縁側でお茶を飲んでいると、ゆったりとした足音が聞こえてきた。手合わせを終えたところらしく、太郎さんの肩にはタオルがかかっている。

「手合わせお疲れ様です、太郎さん」
「おや、休憩中ですか。今日の近侍も優秀ですね」
「?そうですね、いつもおいしいお茶を淹れてくれるので……でも天気がいいと眠くなって困ります」

 ふぁ、とタイミング良くあくびが出る。庭は八月らしい青空が広がっているが、不思議と暑苦しくはない。縁側だとみんなの楽しそうな声が聞こえてくるのもあって、まだ仕事があるのに眠気に襲われる。太郎さんの声は穏やかで落ち着くから、今日はいつもより眠気が増している気がした。

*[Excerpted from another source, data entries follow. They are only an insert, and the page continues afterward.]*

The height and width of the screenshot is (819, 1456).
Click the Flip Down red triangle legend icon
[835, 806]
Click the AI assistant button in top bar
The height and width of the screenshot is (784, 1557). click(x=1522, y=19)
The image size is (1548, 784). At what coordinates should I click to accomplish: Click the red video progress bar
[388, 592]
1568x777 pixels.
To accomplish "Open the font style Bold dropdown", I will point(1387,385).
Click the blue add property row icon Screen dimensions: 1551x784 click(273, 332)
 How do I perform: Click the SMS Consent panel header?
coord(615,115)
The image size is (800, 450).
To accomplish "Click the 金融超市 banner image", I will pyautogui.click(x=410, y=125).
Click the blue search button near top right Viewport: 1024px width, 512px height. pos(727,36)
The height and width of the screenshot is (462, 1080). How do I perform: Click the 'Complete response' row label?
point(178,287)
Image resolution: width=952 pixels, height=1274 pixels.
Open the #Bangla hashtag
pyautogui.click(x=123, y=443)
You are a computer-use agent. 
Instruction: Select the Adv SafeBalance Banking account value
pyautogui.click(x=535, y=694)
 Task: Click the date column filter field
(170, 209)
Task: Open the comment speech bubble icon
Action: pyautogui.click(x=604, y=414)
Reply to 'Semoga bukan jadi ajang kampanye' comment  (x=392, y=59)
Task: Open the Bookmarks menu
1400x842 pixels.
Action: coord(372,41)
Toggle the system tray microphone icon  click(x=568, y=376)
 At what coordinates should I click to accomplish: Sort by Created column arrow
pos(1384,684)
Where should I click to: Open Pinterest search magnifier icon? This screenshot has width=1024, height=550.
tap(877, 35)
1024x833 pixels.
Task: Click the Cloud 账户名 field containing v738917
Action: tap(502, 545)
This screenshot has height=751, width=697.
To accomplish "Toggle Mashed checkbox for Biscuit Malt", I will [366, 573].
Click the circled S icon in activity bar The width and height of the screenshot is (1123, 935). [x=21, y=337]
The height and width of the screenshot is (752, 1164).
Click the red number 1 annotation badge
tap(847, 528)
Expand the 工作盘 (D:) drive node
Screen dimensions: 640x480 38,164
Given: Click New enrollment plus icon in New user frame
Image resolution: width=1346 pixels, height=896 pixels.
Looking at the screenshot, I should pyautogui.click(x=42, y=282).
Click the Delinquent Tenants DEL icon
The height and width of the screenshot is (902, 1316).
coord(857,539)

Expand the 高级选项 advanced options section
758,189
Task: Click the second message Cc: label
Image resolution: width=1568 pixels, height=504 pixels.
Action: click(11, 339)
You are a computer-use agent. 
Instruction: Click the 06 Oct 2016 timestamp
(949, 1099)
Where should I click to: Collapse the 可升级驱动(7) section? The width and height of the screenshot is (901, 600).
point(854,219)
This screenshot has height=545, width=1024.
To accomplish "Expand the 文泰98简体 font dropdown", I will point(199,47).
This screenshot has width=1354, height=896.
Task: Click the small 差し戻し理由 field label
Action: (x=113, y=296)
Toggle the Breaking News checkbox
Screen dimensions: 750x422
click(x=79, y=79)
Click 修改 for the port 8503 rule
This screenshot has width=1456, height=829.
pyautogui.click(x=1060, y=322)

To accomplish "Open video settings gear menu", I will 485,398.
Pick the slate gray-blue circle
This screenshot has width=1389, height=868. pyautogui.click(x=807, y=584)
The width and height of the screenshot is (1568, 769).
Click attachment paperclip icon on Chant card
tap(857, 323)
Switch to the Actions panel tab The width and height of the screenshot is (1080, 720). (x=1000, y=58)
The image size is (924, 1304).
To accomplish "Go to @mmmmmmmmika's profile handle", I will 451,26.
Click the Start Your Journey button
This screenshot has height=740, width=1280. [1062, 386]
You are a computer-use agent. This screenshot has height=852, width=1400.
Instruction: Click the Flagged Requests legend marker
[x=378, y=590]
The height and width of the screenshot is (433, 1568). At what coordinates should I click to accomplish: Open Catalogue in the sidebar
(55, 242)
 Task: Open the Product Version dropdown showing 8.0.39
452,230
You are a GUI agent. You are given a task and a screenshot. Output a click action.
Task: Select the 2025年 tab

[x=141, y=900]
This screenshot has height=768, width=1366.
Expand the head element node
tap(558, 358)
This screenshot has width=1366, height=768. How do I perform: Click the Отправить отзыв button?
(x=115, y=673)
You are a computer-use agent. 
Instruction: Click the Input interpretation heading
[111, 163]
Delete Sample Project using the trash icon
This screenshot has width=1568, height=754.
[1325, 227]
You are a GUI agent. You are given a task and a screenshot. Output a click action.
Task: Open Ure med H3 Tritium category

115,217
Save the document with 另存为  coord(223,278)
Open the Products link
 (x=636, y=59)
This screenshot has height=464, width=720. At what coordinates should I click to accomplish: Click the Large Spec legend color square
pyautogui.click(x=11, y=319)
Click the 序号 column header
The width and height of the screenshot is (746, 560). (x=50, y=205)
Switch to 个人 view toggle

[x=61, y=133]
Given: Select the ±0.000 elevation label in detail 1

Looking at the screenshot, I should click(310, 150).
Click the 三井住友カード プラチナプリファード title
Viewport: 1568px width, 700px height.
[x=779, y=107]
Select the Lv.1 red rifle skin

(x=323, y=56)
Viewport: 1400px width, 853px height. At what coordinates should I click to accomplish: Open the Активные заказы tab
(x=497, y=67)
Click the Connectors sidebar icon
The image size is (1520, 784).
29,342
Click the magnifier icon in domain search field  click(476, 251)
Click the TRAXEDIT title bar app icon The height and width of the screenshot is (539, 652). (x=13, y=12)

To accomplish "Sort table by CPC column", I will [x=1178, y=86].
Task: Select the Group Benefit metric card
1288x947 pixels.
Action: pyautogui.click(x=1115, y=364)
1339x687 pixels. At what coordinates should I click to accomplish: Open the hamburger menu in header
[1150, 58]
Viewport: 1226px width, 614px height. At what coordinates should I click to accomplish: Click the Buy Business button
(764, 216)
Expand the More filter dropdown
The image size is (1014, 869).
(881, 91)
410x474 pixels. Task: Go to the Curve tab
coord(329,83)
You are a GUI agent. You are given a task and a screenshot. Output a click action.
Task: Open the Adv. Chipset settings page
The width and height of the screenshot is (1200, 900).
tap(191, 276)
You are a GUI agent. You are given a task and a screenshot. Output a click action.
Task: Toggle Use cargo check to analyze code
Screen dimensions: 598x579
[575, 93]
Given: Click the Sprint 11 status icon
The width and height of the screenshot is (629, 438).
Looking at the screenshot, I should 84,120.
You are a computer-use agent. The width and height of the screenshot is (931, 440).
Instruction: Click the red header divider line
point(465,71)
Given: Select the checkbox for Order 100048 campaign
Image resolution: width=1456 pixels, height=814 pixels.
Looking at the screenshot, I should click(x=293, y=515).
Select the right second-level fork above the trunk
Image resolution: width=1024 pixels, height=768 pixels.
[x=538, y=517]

「息抜きは必要ですよ。あなたには来派の太刀を見習ってほしいくらいだと、皆言ってますからね」
「ちょっとそれは……本丸が潰れそうですね。あぁでも、みんなしっかりしてるから……大丈夫かな」

 目を閉じると、瞼の裏に初期刀の姿が浮かぶ。今ではすっかり取り仕切るのが板について、新しく顕現した刀にあれこれ教えるのも、慣れたもの……

「……うぁ、一瞬寝た、寝てました」

 目を擦ってみるが、一度深淵に辿り着いた意識はまだ底辺を彷徨っている。ならばいっそと、燦々と輝く太陽を眼球に写すため空を見上げた。目に刺激を与えて強制的に起こそうというわけだ。すると、

「あ、飛行機雲!」
「二つありますね」

 一気に眠気が醒めた。我ながら子供かと思ったが、久しぶりに見ると嬉しくなるものらしい。子供の頃は授業中窓を眺めて、飛行機雲を数えたりしてたっけ。多い日は六つあって、今日はラッキーなんて思ったりしたものだ。

「おや、もう一つ来ましたね」

 平行に並ぶ白い足跡に、三本目が追加される。残る仕事も忘れて空を仰いでいると、太郎さんは嬉しそうに言った。